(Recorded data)
::::::::::
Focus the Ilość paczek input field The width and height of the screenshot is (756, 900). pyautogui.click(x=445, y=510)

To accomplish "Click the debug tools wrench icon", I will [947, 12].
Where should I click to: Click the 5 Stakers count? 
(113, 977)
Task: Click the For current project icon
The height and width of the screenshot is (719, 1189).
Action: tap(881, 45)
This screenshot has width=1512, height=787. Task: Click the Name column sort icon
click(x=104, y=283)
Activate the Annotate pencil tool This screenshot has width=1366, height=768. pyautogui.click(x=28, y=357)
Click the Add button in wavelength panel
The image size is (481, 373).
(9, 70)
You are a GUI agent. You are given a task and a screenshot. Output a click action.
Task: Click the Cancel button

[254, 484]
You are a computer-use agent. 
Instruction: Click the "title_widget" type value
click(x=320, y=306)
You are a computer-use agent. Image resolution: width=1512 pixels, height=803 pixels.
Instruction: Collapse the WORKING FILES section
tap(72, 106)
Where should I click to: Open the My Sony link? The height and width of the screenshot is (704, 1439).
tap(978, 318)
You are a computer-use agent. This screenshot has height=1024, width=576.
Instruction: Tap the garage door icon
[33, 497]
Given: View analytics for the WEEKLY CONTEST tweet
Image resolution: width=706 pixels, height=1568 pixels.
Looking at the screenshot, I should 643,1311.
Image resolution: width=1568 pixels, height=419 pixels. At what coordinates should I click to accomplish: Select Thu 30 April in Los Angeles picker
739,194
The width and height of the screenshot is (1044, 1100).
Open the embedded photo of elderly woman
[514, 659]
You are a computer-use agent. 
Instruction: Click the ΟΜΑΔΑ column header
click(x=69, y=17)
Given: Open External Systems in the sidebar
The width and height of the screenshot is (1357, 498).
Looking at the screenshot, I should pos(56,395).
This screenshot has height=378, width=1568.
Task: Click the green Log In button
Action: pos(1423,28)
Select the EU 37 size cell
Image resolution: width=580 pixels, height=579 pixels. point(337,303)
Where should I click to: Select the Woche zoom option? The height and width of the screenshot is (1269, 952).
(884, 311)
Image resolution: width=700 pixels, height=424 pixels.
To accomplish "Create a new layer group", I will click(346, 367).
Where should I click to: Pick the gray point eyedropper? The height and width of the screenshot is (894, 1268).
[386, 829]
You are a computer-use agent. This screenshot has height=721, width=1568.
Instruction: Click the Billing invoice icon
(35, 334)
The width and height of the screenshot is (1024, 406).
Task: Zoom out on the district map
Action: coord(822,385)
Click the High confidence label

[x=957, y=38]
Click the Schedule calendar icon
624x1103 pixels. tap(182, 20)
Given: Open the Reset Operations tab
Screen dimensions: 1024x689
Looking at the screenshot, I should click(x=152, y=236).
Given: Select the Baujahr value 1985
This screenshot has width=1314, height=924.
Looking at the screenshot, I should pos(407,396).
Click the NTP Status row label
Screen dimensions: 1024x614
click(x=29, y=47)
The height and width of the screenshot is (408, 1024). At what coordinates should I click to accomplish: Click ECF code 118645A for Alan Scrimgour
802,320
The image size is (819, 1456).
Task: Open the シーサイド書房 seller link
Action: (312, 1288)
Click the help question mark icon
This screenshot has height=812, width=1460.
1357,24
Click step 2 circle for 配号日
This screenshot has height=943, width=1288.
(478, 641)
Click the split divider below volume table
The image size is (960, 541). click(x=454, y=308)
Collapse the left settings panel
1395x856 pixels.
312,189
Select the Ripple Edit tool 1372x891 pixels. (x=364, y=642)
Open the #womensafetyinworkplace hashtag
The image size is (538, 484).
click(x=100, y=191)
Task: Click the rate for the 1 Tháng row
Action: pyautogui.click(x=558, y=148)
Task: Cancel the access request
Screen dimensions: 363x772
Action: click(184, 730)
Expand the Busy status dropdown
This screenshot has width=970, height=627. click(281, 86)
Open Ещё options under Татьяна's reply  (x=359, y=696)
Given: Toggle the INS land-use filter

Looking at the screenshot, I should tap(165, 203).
::::::::::
Rename "computer-use agent" to "desktop assistant" throughout the data above, and write out all the lines again with everything else left unchanged.

Focus the Ilość paczek input field The width and height of the screenshot is (756, 900). pyautogui.click(x=445, y=510)

To accomplish "Click the debug tools wrench icon", I will [947, 12].
Where should I click to: Click the 5 Stakers count? 
(113, 977)
Task: Click the For current project icon
The height and width of the screenshot is (719, 1189).
Action: tap(881, 45)
This screenshot has width=1512, height=787. Task: Click the Name column sort icon
click(x=104, y=283)
Activate the Annotate pencil tool This screenshot has width=1366, height=768. pyautogui.click(x=28, y=357)
Click the Add button in wavelength panel
The image size is (481, 373).
(9, 70)
You are a GUI agent. You are given a task and a screenshot. Output a click action.
Task: Click the Cancel button

[254, 484]
You are a desktop assistant. 
Instruction: Click the "title_widget" type value
click(x=320, y=306)
You are a desktop assistant. Image resolution: width=1512 pixels, height=803 pixels.
Instruction: Collapse the WORKING FILES section
tap(72, 106)
Where should I click to: Open the My Sony link? The height and width of the screenshot is (704, 1439).
tap(978, 318)
You are a desktop assistant. This screenshot has height=1024, width=576.
Instruction: Tap the garage door icon
[33, 497]
Given: View analytics for the WEEKLY CONTEST tweet
Image resolution: width=706 pixels, height=1568 pixels.
Looking at the screenshot, I should 643,1311.
Image resolution: width=1568 pixels, height=419 pixels. At what coordinates should I click to accomplish: Select Thu 30 April in Los Angeles picker
739,194
The width and height of the screenshot is (1044, 1100).
Open the embedded photo of elderly woman
[514, 659]
You are a desktop assistant. 
Instruction: Click the ΟΜΑΔΑ column header
click(x=69, y=17)
Given: Open External Systems in the sidebar
The width and height of the screenshot is (1357, 498).
Looking at the screenshot, I should pos(56,395).
This screenshot has height=378, width=1568.
Task: Click the green Log In button
Action: pos(1423,28)
Select the EU 37 size cell
Image resolution: width=580 pixels, height=579 pixels. point(337,303)
Where should I click to: Select the Woche zoom option? The height and width of the screenshot is (1269, 952).
(884, 311)
Image resolution: width=700 pixels, height=424 pixels.
To accomplish "Create a new layer group", I will click(346, 367).
Where should I click to: Pick the gray point eyedropper? The height and width of the screenshot is (894, 1268).
[386, 829]
You are a desktop assistant. This screenshot has height=721, width=1568.
Instruction: Click the Billing invoice icon
(35, 334)
The width and height of the screenshot is (1024, 406).
Task: Zoom out on the district map
Action: coord(822,385)
Click the High confidence label

[x=957, y=38]
Click the Schedule calendar icon
624x1103 pixels. tap(182, 20)
Given: Open the Reset Operations tab
Screen dimensions: 1024x689
Looking at the screenshot, I should click(x=152, y=236).
Given: Select the Baujahr value 1985
This screenshot has width=1314, height=924.
Looking at the screenshot, I should pos(407,396).
Click the NTP Status row label
Screen dimensions: 1024x614
click(x=29, y=47)
The height and width of the screenshot is (408, 1024). At what coordinates should I click to accomplish: Click ECF code 118645A for Alan Scrimgour
802,320
The image size is (819, 1456).
Task: Open the シーサイド書房 seller link
Action: (312, 1288)
Click the help question mark icon
This screenshot has height=812, width=1460.
1357,24
Click step 2 circle for 配号日
This screenshot has height=943, width=1288.
(478, 641)
Click the split divider below volume table
The image size is (960, 541). click(x=454, y=308)
Collapse the left settings panel
1395x856 pixels.
312,189
Select the Ripple Edit tool 1372x891 pixels. (x=364, y=642)
Open the #womensafetyinworkplace hashtag
The image size is (538, 484).
click(x=100, y=191)
Task: Click the rate for the 1 Tháng row
Action: pyautogui.click(x=558, y=148)
Task: Cancel the access request
Screen dimensions: 363x772
Action: click(184, 730)
Expand the Busy status dropdown
This screenshot has width=970, height=627. click(281, 86)
Open Ещё options under Татьяна's reply  (x=359, y=696)
Given: Toggle the INS land-use filter

Looking at the screenshot, I should tap(165, 203).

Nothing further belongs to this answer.